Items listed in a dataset
--------------------------------
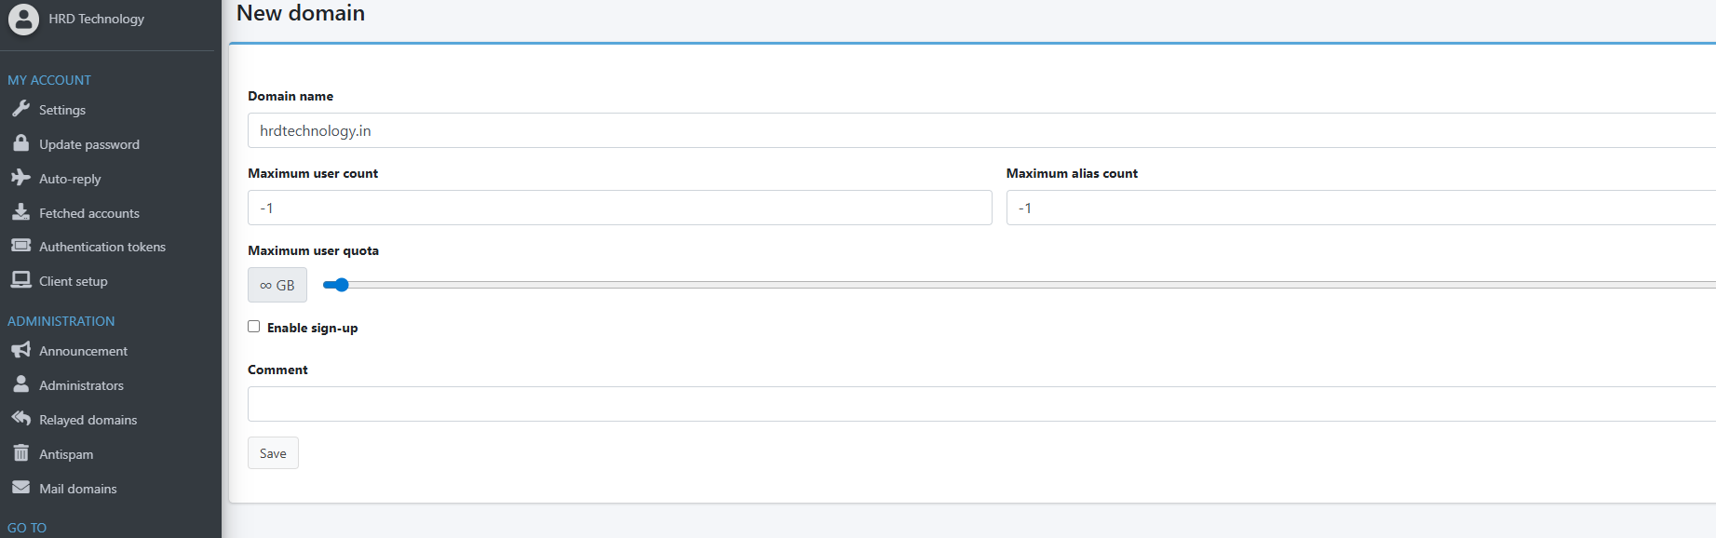This screenshot has height=538, width=1716.
Task: Click the ticket icon for Authentication tokens
Action: coord(20,246)
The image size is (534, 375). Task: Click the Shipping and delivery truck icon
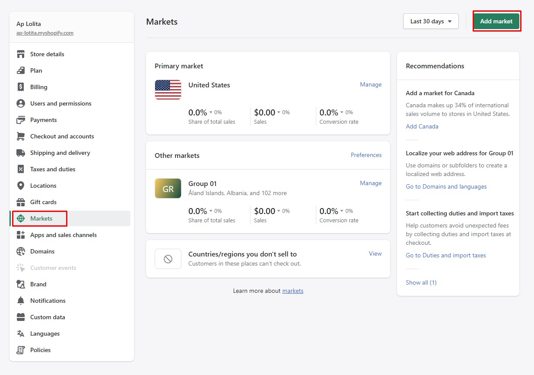21,153
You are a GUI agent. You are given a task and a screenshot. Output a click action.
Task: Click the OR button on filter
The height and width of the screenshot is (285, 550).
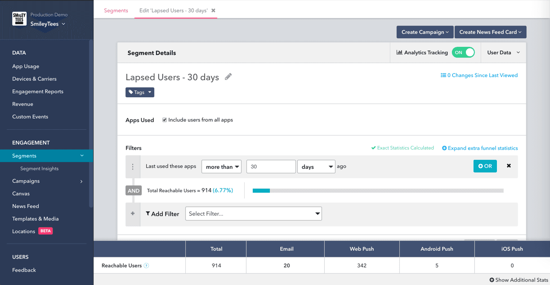tap(485, 166)
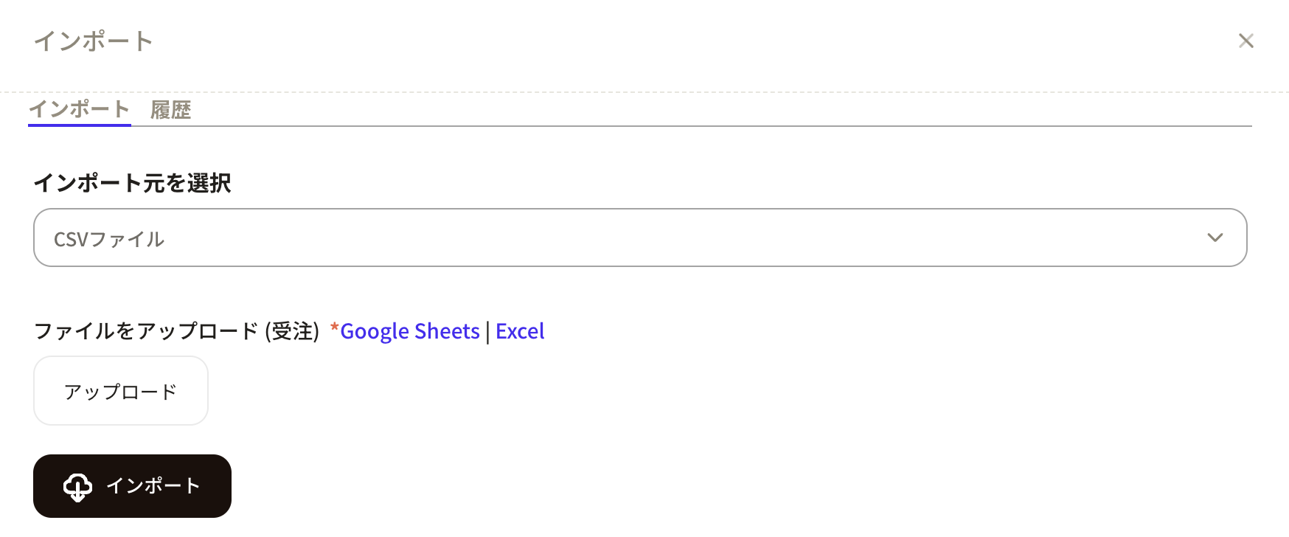The width and height of the screenshot is (1289, 537).
Task: Click the インポート text on black button
Action: point(153,485)
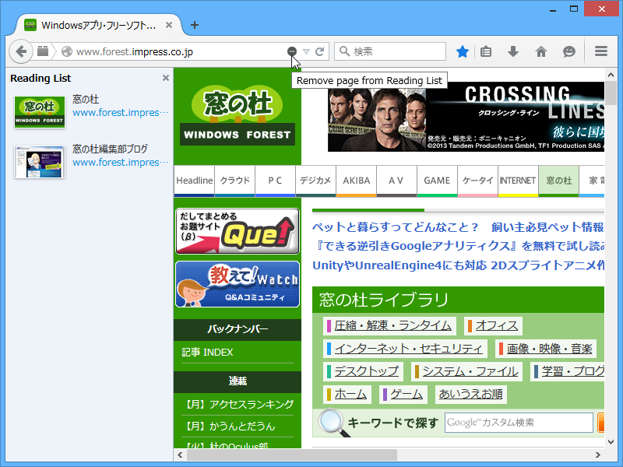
--------------------------------
**Exercise requirements**. An exact copy is required of the lines from the one holding "The height and" to the end of the entries above, both included; no pictures belong in it.

**Answer**.
The height and width of the screenshot is (285, 550).
tap(485, 166)
The width and height of the screenshot is (1289, 537).
Task: Click the インポート text on black button
Action: point(153,485)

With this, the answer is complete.